JOB 1
According to the Global Girls' Game report below, in how many countries was the game played?

The second Global Girls’ Game is over. From the first puck drop in Dunedin, New Zealand, to the final buzzer in Toronto, Canada, the game was played over two days in 38 countries on six continents.
Although the scores of course mattered for the players giving it all, the real winner in the end became girls’ and women’s hockey.
During the 45 hours between the first face-off and the end of the final game the initiative showed that ice hockey is fun for everybody, that it’s not a matter of gender or age, and that there are no cultural borders in hockey.
After each hour-long game the girls had reason to smile with old and new teammates. Once their game was over, their virtual teammates from other countries picked up the baton and continued to play the long game miles away.
In the end all of the roughly 1,000 female players had a reason to smile, thanks to the message that was sent from the ice to the global community following the event on-site, through the media or internet as photos and videos were shared all around the world.
The games were quite different. In some countries national team players were mixed with newcomers, adults with girls. In other games club teams played each other, were mixed from different teams, or taken from regional and national junior selections. In other countries the concept was even repeated nationwide: with one Global Girls’ Game kicking off games across the country as was done in Australia and the United States. The game was even streamed live in several countries including Finland, Russia and Ukraine.

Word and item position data
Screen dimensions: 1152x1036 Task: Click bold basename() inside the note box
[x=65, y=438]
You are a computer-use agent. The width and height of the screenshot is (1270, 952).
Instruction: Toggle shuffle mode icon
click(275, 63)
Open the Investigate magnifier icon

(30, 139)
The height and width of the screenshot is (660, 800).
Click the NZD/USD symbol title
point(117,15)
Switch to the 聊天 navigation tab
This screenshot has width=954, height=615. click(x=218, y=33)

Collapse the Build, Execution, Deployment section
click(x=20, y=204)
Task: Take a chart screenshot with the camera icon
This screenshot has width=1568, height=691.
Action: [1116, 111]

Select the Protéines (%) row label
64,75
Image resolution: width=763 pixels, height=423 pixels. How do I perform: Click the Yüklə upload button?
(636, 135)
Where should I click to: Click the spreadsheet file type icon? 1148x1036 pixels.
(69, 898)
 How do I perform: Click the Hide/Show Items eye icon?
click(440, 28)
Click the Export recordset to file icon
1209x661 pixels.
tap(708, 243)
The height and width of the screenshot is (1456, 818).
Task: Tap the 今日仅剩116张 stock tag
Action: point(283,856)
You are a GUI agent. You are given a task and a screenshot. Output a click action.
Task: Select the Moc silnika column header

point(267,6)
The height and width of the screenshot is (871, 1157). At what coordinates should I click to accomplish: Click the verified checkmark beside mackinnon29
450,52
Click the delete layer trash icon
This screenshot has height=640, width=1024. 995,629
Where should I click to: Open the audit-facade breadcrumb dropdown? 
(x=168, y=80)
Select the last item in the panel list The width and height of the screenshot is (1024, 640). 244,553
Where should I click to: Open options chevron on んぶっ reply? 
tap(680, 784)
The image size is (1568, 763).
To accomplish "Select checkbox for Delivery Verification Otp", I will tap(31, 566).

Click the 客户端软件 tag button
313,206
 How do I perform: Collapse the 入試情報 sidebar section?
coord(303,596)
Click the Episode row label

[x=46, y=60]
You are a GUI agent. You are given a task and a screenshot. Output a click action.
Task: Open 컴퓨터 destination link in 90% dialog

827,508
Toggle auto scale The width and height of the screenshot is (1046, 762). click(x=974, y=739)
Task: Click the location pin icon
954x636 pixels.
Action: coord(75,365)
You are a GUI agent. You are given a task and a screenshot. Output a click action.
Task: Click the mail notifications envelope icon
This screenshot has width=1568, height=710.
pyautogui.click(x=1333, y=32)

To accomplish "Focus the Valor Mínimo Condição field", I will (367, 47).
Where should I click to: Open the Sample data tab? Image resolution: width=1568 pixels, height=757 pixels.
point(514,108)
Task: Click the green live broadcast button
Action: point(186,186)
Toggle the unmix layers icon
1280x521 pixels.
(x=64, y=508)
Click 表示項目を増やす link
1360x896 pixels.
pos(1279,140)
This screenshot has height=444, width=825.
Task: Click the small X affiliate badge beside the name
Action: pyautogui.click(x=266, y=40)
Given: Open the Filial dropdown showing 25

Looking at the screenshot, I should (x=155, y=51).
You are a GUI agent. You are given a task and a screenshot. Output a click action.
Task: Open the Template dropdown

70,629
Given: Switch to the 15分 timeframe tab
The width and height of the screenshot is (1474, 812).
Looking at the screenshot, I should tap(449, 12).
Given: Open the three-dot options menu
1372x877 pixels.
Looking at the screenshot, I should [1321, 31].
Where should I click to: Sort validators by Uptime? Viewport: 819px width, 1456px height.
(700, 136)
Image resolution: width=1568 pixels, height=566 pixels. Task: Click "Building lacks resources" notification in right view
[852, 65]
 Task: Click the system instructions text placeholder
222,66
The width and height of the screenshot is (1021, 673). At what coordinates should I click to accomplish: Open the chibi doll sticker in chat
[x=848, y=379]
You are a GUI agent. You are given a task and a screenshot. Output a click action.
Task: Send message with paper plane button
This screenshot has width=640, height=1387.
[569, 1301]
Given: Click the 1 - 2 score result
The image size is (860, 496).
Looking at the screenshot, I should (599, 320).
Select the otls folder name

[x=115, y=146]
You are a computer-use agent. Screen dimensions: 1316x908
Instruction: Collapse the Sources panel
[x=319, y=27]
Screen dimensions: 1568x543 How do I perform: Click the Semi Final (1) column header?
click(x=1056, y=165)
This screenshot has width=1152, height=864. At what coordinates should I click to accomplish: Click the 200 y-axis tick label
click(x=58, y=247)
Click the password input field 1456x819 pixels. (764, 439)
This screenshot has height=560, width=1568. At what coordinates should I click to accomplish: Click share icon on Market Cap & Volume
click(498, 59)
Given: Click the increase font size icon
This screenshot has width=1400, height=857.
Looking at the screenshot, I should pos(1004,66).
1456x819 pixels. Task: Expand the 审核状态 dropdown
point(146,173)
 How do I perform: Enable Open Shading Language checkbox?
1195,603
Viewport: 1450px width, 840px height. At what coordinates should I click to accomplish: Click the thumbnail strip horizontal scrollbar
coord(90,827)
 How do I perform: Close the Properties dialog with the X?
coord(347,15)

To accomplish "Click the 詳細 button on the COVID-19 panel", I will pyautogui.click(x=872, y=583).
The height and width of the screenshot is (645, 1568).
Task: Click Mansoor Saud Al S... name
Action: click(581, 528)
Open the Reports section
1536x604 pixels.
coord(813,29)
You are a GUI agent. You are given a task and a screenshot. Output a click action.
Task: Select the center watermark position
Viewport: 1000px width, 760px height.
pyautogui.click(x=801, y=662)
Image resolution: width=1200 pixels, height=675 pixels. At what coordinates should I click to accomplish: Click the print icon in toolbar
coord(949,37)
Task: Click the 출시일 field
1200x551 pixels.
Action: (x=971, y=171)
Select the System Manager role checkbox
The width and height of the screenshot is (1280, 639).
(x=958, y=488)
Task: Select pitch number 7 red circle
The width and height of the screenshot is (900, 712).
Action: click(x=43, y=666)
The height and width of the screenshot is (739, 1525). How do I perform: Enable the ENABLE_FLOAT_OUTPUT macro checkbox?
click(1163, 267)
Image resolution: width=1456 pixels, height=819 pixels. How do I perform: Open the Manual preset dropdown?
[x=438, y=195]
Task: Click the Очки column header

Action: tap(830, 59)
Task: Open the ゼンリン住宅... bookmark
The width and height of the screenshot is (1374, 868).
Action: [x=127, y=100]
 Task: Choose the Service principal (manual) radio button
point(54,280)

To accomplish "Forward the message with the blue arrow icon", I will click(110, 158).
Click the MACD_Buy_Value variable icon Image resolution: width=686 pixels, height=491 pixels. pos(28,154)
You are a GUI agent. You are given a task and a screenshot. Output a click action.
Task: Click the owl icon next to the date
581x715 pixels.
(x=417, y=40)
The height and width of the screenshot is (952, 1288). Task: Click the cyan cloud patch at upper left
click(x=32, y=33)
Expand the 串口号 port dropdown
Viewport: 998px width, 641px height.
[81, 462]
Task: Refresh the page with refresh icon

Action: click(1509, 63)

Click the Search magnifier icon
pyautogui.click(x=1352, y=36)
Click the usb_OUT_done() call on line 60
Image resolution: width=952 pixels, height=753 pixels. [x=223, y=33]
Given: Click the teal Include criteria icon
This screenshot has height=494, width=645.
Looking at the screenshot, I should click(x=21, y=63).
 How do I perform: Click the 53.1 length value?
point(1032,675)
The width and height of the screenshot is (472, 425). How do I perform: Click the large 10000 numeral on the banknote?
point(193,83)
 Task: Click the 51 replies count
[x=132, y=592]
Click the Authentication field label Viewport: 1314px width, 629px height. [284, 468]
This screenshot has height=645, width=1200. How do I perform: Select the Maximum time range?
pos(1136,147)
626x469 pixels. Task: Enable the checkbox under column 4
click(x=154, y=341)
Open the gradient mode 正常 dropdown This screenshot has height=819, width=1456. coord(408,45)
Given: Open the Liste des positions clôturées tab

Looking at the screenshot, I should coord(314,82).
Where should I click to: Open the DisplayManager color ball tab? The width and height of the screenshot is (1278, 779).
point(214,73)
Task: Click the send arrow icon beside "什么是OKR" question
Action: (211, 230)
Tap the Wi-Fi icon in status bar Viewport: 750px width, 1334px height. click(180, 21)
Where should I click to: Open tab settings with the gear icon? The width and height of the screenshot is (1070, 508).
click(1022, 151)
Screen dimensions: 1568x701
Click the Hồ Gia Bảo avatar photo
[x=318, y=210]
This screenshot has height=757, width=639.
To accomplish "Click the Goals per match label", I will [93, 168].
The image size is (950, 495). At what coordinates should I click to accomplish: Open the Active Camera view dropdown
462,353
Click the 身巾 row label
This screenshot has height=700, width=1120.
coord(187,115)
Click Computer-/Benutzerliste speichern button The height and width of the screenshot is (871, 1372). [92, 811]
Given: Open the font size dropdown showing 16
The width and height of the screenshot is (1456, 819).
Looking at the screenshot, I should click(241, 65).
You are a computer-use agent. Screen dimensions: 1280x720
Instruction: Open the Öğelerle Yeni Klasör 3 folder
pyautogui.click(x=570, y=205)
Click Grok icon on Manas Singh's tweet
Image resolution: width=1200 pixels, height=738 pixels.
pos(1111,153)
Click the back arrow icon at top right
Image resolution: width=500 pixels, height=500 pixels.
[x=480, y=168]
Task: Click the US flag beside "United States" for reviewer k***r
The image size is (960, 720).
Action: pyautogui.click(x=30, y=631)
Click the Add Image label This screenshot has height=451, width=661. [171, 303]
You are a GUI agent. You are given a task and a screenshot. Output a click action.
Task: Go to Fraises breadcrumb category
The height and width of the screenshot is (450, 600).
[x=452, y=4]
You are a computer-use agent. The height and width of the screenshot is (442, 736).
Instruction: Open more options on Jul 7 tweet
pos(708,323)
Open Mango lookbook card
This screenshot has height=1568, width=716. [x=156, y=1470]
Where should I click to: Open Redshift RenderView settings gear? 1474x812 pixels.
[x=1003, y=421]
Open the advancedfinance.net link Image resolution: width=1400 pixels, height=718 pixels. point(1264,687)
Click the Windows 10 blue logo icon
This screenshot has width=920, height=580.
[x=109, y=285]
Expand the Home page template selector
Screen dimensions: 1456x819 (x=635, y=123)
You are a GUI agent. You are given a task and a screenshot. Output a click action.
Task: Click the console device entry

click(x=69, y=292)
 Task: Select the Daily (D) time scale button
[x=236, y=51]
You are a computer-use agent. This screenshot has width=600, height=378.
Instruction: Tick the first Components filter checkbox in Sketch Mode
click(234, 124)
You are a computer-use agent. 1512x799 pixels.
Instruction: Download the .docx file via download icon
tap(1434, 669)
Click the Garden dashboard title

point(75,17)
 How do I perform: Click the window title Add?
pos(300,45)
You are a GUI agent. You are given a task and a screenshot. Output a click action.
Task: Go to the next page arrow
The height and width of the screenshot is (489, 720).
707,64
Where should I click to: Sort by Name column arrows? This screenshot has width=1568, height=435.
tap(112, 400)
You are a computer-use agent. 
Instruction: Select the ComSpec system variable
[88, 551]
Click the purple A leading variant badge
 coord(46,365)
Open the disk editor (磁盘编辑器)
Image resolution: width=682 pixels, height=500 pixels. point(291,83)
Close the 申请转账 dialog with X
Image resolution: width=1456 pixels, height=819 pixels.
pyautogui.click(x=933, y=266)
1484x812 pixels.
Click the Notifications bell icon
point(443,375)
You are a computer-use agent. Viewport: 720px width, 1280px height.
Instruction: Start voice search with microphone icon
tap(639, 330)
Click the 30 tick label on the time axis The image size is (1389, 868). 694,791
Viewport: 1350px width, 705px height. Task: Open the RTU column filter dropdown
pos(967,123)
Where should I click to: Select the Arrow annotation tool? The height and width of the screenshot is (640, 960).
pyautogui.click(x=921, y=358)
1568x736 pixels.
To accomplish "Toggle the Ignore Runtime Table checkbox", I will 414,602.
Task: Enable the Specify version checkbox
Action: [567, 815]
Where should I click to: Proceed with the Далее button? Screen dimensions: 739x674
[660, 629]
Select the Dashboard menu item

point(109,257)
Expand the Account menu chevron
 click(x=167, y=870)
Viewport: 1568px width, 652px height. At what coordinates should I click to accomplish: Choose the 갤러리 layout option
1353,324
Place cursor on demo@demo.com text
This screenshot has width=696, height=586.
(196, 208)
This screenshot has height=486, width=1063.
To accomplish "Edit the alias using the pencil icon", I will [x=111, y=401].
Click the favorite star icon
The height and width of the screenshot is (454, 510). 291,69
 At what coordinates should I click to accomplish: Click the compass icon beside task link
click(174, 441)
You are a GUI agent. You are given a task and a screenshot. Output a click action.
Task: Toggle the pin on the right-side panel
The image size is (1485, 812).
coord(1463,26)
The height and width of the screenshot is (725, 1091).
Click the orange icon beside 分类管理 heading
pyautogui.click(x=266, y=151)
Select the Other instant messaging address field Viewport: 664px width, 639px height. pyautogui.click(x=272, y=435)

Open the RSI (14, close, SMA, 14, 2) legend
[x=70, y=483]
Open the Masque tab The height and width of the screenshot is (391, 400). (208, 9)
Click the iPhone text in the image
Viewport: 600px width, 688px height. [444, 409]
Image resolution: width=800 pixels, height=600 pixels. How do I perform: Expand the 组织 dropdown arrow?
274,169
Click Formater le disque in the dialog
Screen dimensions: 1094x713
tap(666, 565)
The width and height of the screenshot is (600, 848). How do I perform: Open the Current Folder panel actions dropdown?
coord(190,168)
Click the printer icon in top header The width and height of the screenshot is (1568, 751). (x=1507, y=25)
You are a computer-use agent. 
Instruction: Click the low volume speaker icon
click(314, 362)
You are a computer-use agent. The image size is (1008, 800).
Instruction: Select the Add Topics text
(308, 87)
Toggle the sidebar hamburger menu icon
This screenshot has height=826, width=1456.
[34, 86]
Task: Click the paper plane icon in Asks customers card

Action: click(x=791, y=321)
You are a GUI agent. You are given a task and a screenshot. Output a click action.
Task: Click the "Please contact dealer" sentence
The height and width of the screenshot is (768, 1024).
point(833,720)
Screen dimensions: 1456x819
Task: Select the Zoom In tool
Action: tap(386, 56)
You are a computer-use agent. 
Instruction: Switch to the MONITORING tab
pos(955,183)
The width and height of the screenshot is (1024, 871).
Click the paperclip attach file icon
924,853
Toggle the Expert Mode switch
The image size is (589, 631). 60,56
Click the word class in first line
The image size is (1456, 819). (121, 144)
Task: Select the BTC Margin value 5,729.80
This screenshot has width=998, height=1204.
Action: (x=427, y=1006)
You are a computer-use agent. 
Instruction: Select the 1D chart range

JOB 2
Pick out every row that contains the string "message".

FULL OUTPUT 1
38 countries

FULL OUTPUT 2
Task: Send message with paper plane button
To accomplish "Forward the message with the blue arrow icon", I will click(110, 158).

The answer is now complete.